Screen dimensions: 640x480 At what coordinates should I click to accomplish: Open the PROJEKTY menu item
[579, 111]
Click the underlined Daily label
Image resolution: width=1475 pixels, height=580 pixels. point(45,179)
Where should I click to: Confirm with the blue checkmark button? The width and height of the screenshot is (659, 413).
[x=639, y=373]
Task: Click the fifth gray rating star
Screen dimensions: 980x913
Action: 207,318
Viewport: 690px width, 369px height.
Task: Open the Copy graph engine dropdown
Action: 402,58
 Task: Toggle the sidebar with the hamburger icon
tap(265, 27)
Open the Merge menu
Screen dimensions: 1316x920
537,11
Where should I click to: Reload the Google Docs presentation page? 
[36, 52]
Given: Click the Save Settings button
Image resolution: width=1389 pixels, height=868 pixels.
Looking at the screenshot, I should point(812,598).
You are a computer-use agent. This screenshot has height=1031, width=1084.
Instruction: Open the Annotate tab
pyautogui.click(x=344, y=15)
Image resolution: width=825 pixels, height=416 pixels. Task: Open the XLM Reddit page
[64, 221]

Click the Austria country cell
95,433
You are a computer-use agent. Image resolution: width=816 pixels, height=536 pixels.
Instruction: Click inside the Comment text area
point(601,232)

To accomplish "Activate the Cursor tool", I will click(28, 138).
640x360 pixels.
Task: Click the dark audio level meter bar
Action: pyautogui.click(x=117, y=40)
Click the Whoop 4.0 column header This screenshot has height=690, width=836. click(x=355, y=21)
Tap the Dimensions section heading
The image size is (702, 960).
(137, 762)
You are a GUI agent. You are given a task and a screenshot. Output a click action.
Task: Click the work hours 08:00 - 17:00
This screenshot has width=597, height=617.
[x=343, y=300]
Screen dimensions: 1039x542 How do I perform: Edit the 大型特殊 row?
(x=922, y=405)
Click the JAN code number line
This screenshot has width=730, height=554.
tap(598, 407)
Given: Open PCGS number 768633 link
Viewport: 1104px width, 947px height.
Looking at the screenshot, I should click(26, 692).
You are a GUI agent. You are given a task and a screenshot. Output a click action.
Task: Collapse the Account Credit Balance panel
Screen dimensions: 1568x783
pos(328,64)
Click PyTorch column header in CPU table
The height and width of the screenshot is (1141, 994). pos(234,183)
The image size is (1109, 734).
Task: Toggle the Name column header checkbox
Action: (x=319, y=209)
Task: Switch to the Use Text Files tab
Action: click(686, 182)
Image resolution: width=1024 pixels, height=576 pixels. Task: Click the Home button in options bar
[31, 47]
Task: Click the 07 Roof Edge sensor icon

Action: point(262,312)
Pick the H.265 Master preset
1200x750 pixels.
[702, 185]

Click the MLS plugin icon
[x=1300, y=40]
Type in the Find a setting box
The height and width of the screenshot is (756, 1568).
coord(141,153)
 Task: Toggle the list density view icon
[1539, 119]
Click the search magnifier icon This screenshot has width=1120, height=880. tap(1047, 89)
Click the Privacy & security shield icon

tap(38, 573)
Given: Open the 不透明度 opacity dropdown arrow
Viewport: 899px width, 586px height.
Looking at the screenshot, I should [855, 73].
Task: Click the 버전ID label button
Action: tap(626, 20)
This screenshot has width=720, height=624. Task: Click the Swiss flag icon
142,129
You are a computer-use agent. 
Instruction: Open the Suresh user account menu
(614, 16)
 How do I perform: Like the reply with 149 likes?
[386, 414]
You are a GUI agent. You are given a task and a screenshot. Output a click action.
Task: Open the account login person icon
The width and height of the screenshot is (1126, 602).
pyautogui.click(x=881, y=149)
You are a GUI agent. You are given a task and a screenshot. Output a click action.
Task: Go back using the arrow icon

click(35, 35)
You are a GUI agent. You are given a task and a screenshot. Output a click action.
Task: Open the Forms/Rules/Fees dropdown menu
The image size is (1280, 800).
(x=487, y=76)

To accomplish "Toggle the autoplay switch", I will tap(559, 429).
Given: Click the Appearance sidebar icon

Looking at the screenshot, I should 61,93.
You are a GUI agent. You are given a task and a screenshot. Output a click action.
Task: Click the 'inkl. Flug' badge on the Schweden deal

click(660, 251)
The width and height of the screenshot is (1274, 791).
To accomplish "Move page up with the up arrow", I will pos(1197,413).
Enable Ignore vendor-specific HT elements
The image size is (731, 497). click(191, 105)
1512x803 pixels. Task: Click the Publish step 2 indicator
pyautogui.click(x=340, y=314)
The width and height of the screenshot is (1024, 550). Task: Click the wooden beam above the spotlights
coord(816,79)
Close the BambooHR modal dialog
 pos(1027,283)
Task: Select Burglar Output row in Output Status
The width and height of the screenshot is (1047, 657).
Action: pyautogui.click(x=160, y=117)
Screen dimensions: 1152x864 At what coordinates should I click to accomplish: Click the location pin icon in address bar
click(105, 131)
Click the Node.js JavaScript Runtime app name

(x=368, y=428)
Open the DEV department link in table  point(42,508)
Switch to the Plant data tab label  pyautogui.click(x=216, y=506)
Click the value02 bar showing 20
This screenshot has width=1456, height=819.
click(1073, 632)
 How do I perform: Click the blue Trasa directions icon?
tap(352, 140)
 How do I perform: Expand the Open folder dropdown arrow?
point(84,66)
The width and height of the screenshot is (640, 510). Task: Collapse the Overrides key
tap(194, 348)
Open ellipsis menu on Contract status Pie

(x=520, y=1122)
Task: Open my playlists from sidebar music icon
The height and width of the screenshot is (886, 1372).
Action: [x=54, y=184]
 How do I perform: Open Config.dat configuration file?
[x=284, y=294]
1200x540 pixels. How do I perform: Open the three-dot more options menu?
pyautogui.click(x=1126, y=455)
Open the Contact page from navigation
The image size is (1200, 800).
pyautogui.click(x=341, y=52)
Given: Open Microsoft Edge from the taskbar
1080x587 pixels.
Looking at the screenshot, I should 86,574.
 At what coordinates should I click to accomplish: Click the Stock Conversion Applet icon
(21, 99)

WORK INSTRUCTION -> If a line above contains the word "computer", list it.

COMPLETED TASK ->
You are a computer-use agent. This screenshot has height=1031, width=1084.
You are a computer-use agent. Image resolution: width=816 pixels, height=536 pixels.
You are a computer-use agent. 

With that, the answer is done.